Астрид подлетела к полке наверху, у самого потолка, вытащила толстую папку и протянула ее Питеру.
– Ну вот, мистер Блум. – Ее пустое лицо светилось розовым. – Чем я еще могу помочь?
Питер выпустил папку и притянул Астрид к себе. Он поцеловал ее лицо без губ. Кожа была, как мыльный пузырь, – скользкая и пружинистая. Питер лизнул узелок ее лусита, и Астрид тихо застонала.
В Стране вечного лета у Питера было мало любовниц. Хотя он и находил викторианскую мораль, не одобряющую плотские удовольствия в эфире, смехотворной. Вот только в Стране вечного лета нагота означала буквальное обнажение души и всех ее секретов. А поэтому даже сейчас его мыслеобраз оставался полностью одетым и четким. Он толкнул собственный лусит в глубину эфирного тела Астрид, но лишь ласкал ее лусит, не проникая в него.

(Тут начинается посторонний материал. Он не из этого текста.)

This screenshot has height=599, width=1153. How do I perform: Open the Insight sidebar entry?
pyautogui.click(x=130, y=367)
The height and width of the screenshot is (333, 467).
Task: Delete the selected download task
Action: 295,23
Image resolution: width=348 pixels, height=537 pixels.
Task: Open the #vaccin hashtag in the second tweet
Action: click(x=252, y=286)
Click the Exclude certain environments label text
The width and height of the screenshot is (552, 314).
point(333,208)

Было бы так легко слиться воедино. А ведь Вечно Живой и есть логическое завершение подобного союза. Астрид притянула его ближе и прижалась луситом. Ее пальцы превратились в нити эфира и обтекали спину Питера. На мгновение они оказались мучительно близко. В его руках находилось лекарство от одиночества, возможность полностью слиться с другим. Астрид же тянулась к его телесным воспоминаниям, к миру живых, ко всему тому, что она потеряла. Но Питер не мог ей этого дать.
Он мог лишь забрать.
И пока Астрид прильнула к нему, забывшись страстью, Питер сосредоточился на ее лусите, проник внутрь, к записям картотеки, наполняющим ее разум, словно опилки мягкую игрушку. Он прошептал слово «Камлан», и тут же увидел куб Хинтона, выскочивший из потерянных воспоминаний Астрид.
Питер ласкал ее еще несколько минут, но без энтузиазма. Наконец, Астрид разочарованно отстранилась.
– Простите, – сказал Питер. – Простите. – Не знаю, что на меня нашло. Это неправильно, мы не должны…
Гладкое, как яйцо, лицо Астрид не выдавало эмоций, но голос звучал холодно.
– Ничего страшного, мистер Блум. Вы жаловались на головную боль от медиума. Наверное, приятно вам, мальчикам, посещать мир живых. Я решила, что помогу вам немного повзрослеть, но ошиблась.
Питер вспыхнул. Астрид подобралась и воплотилась в прежний чопорный мыслеобраз.
– Уверена, вы найдете дорогу обратно.
В дуновении эфира от ее внезапного ухода зашелестели страницы парящих по кубу папок.
Питер собрал с пола страницы испанского досье. Потом сосредоточился на кубе Хинтона из разума Астрид и перенесся в него. Гиперкубы с папками расплылись. Перекрестные ссылки и несколько мыслепотоков тянули его в разных направлениях. Не обладая инстинктами архивариуса, он сосредоточился на самом сильном, держась за образ из куба, как попавший в течение пловец за бревно.
И наконец он очутился перед заставленной папками полкой. Вот оно: притяжение куба направило его руку к папке с зеленой обложкой. Питер вытащил из нее листы и вернул пустую папку на место.